Пока я давал кошачью классификацию психических заболеваний, Геворкян почти уболтал Марию Константиновну. Взял ее под локоток, что-то размеренным голосом внушал. Она кивала на автомате и шла за ним к выходу. Пристроились в кильватер. Тут все равно глаз да глаз нужен.
Как в воду глядел. Стоило пациентке увидеть своего мужа-пухляша, как она натурально взбесилась. Скинула руку Геворкяна, уставила на супруга палец и начала кричать про бесов, что в него вселились. А мы были тут как тут. Подхватили ее под локоточки и поволокли к «скорой». В «рафике» Валя сделал укол, женщина слегка успокоилась. Можно ехать в психушку. Тут главное не переусердствовать на догоспитальном этапе. А то вот так привезешь клиента под наркозом – а его брать не захотят. Спокойный, не агрессивный. Дома пусть лечится, психиатра из диспансера позовете.
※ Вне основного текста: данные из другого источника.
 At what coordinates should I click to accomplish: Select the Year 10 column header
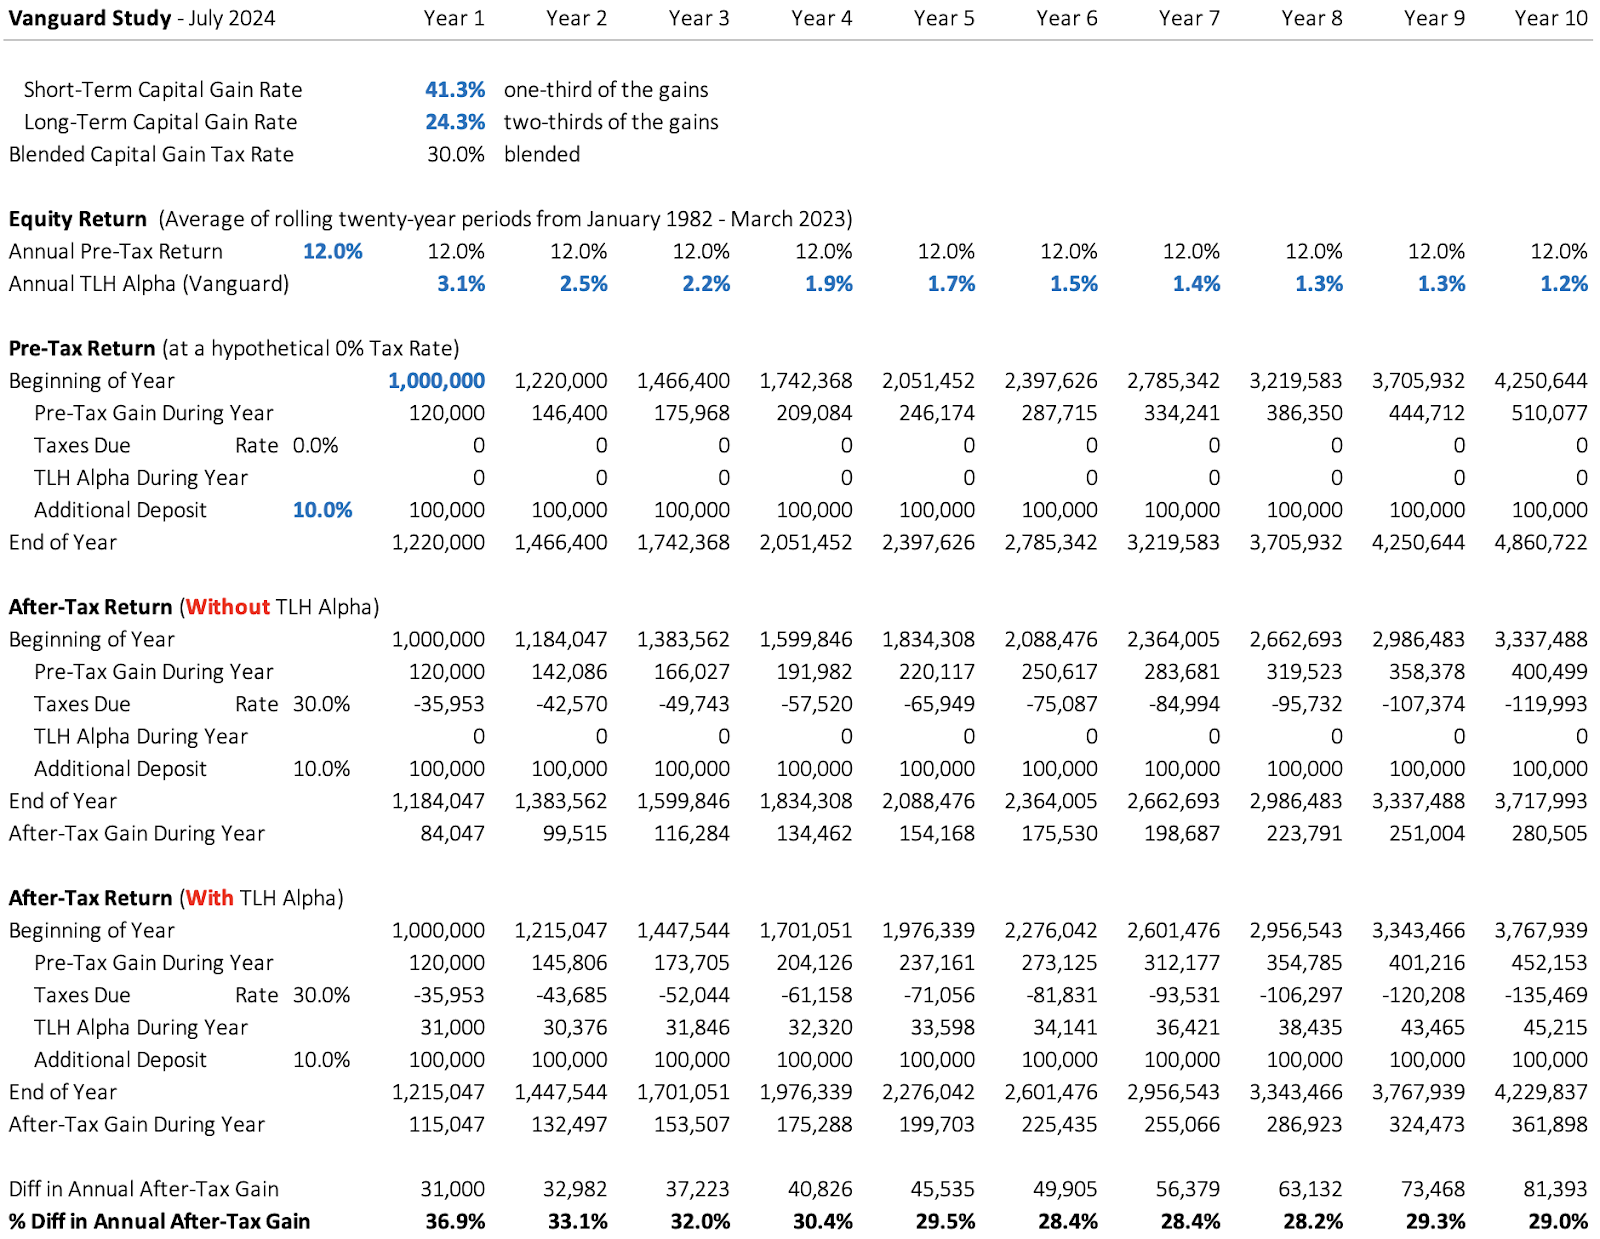(1550, 18)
В приемном покое наоборот, надо показать продуктивную симптоматику, чтобы всем стало понятно: наш клиент, надо лечить.
С нами в салон влезли два милиционера, в сопровождение. Не нам же дамочку на месте удерживать в случае неожиданной агрессии. Смешно иногда бывает: привозят в больницу здоровенного бугая, в наручниках, на плечах половина райотдела висит, а за ним из отделения приходит санитарочка лет семидесяти, тяжело вздыхает, привязывает буяна к себе за руку вафельным полотенцем и ведет с собой. Самое странное, что в большинстве случаев пациент идет и не рыпается.
– А подарочек? – спросила Аня, когда я поздравил её с днем рождения ровно в одну секунду после полуночи наступившего четырнадцатого февраля. – Быстрее давай, мне срочно надо!
Я встал и пошлепал на кухню. Обычно население прячет в банках с крупами ценности в надежде, что их там не найдет квартирный вор. Мой пакетик с золотой цепочкой был сунут в гречку, чтобы его там не нашла Аня. Она призналась как-то, что эта крупа с ней не дружит. Сколько она ни пробовала сварить ее, отмеряя чуть ли не пипеткой два объема воды на один – гречки, ни разу ничего толкового не получилось.
– Вот тебе презент, – сказал я. – Но это не всё.